▶ _Provided material_

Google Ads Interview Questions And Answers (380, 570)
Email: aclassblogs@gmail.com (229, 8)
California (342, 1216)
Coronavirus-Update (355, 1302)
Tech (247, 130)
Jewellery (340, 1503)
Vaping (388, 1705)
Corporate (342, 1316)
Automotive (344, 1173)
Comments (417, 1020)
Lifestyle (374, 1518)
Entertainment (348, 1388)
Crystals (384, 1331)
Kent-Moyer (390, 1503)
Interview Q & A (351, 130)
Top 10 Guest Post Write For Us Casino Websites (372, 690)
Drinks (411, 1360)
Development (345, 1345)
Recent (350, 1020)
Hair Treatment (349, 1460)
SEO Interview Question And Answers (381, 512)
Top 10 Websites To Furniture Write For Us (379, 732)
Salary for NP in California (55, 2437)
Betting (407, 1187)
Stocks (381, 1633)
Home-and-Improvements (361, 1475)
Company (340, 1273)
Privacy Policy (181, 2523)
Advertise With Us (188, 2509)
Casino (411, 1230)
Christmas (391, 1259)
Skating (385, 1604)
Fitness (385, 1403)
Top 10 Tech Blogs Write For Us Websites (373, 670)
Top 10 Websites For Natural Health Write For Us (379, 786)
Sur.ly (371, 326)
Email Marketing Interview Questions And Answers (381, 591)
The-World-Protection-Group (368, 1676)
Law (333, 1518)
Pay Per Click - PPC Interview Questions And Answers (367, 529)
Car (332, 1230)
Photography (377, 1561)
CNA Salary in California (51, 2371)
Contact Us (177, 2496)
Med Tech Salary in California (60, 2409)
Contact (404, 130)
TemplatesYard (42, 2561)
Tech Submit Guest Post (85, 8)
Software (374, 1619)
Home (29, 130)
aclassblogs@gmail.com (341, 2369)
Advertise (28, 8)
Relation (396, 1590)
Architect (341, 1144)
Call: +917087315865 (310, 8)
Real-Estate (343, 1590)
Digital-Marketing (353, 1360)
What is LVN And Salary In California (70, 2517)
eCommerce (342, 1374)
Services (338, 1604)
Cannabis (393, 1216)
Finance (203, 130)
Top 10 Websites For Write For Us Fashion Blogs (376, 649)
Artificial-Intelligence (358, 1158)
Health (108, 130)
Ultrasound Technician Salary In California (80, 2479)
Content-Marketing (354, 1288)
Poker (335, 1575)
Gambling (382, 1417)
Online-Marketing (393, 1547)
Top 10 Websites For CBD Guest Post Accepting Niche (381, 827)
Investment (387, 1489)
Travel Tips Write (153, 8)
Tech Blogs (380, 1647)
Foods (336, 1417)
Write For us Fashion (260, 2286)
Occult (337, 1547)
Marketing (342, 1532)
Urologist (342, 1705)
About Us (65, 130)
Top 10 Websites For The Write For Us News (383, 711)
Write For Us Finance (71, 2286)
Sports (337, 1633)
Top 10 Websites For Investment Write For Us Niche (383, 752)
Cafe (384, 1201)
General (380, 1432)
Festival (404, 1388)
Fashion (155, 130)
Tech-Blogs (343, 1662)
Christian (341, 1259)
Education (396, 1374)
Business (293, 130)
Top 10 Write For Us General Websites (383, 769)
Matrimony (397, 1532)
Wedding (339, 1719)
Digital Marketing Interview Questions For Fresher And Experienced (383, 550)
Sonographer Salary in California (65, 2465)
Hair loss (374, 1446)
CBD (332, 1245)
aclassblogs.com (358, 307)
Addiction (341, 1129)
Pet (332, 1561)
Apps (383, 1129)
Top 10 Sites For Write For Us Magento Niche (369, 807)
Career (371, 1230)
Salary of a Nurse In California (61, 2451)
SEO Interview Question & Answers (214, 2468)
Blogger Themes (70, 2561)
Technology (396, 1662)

==

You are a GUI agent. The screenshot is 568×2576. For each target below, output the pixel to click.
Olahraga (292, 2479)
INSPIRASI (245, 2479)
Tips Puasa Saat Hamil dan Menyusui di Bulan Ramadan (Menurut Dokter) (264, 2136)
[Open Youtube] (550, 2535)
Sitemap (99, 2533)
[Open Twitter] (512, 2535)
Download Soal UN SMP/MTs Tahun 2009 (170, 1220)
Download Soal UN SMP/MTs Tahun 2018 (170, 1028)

▶ _Your assignment_
Extract from the listing above the lines between the line containing "Pay Per Click" and the line containing "TemplatesYard (42, 2561)", keeping both of those lines. Output nothing else.

▶ _Task output_
Pay Per Click - PPC Interview Questions And Answers (367, 529)
Car (332, 1230)
Photography (377, 1561)
CNA Salary in California (51, 2371)
Contact Us (177, 2496)
Med Tech Salary in California (60, 2409)
Contact (404, 130)
TemplatesYard (42, 2561)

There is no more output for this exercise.